◆ REQUIRED WORK ◆
Beneath this line are the data; copy exactly the part of them that opens with the line containing "Viewport: 331px width, 203px height." and closes with the line containing "Given: Select LastName in autocomplete list", and only that part.

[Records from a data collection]

▶

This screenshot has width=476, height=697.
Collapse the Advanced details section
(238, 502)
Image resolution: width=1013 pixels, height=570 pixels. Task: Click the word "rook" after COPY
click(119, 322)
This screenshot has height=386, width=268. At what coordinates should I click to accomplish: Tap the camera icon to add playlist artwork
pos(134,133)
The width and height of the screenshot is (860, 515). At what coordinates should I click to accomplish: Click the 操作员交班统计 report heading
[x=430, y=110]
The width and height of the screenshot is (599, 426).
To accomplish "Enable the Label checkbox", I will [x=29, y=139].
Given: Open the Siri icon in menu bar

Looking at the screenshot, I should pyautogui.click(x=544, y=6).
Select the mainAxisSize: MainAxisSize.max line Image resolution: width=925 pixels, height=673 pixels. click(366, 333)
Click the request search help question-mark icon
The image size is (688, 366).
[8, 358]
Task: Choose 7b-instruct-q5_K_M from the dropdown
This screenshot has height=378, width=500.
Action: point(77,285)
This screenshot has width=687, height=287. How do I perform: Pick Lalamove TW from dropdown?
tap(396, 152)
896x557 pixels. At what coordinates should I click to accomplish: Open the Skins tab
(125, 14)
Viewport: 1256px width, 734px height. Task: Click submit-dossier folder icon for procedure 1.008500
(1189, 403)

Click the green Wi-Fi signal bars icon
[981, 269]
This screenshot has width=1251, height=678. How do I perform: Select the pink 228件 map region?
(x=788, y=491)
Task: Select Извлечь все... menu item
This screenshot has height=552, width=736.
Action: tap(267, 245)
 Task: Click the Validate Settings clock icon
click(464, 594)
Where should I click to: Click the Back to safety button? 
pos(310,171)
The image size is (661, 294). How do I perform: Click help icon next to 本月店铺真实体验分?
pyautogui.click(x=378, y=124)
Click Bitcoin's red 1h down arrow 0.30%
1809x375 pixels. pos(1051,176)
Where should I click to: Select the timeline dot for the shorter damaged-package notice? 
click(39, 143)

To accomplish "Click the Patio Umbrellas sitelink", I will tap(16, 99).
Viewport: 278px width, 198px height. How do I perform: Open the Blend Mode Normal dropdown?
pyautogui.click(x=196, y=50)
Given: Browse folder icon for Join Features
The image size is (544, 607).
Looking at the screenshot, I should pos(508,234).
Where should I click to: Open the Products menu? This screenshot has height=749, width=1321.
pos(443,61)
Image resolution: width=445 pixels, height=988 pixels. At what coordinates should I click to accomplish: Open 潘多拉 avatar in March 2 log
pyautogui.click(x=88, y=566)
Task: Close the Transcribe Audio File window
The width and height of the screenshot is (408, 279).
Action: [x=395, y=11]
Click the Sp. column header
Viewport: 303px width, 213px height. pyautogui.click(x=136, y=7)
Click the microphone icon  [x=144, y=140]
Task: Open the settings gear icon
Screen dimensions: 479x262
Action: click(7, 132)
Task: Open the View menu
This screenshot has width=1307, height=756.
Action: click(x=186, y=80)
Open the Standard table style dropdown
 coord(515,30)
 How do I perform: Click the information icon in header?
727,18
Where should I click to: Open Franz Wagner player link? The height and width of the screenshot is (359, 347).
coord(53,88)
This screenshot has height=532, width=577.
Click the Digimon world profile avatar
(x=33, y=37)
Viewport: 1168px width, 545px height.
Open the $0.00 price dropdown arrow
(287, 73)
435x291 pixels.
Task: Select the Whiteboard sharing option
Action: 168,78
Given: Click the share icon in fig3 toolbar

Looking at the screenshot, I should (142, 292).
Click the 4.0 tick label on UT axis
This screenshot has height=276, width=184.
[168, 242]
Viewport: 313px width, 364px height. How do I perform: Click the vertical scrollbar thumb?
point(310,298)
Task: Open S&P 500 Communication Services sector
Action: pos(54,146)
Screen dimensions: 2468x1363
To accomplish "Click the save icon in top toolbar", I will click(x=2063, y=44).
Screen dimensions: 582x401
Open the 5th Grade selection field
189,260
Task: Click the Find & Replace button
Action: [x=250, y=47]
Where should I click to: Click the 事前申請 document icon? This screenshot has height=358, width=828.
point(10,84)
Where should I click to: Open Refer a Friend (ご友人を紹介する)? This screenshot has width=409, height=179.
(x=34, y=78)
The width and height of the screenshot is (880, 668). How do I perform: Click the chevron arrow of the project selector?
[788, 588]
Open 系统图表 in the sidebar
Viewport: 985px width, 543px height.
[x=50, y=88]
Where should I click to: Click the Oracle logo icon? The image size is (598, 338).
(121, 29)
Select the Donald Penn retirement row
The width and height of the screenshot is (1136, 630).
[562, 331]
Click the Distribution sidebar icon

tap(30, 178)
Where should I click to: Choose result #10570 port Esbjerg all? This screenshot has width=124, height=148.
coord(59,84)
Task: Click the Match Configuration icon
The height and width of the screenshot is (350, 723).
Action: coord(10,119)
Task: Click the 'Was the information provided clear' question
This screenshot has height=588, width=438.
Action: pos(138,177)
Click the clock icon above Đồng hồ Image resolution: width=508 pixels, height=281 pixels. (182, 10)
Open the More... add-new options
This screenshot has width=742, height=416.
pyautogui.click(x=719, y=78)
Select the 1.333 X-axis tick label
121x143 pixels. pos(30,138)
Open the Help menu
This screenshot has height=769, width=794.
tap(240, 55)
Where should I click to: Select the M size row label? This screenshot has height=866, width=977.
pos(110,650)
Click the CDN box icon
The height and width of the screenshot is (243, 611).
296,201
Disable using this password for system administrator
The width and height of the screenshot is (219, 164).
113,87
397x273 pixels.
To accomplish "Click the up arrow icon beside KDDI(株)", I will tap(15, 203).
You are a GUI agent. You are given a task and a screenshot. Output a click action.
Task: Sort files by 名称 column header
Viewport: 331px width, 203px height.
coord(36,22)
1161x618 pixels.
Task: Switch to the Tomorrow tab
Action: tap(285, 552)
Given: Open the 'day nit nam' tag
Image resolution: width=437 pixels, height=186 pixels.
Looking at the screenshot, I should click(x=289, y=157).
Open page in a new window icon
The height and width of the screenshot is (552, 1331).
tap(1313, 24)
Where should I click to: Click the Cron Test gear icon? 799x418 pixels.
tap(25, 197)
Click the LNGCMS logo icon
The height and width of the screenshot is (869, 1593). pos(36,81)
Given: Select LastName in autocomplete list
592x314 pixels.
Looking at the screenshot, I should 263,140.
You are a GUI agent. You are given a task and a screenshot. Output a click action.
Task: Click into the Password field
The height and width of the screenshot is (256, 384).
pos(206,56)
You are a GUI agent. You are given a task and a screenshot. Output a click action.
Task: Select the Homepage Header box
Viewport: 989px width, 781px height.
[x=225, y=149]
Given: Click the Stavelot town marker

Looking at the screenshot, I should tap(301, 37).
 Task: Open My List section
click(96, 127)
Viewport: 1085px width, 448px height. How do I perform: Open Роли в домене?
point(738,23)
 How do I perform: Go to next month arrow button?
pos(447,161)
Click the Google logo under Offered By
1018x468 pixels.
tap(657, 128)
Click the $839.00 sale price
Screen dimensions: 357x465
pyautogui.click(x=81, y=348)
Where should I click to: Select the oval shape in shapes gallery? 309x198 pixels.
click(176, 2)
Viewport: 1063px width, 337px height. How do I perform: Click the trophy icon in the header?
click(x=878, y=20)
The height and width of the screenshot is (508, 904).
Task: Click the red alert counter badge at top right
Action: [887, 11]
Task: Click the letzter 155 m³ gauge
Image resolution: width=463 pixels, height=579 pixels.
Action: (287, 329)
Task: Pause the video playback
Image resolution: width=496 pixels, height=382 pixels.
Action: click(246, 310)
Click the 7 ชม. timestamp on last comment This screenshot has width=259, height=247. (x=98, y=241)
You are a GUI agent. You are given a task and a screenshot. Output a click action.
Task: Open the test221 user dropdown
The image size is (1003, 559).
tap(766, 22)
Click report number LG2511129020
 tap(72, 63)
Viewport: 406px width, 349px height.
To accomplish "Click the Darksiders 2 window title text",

◀

◆ RESPONSE ◆
Viewport: 331px width, 203px height.
coord(36,22)
1161x618 pixels.
Task: Switch to the Tomorrow tab
Action: tap(285, 552)
Given: Open the 'day nit nam' tag
Image resolution: width=437 pixels, height=186 pixels.
Looking at the screenshot, I should click(x=289, y=157).
Open page in a new window icon
The height and width of the screenshot is (552, 1331).
tap(1313, 24)
Where should I click to: Click the Cron Test gear icon? 799x418 pixels.
tap(25, 197)
Click the LNGCMS logo icon
The height and width of the screenshot is (869, 1593). pos(36,81)
Given: Select LastName in autocomplete list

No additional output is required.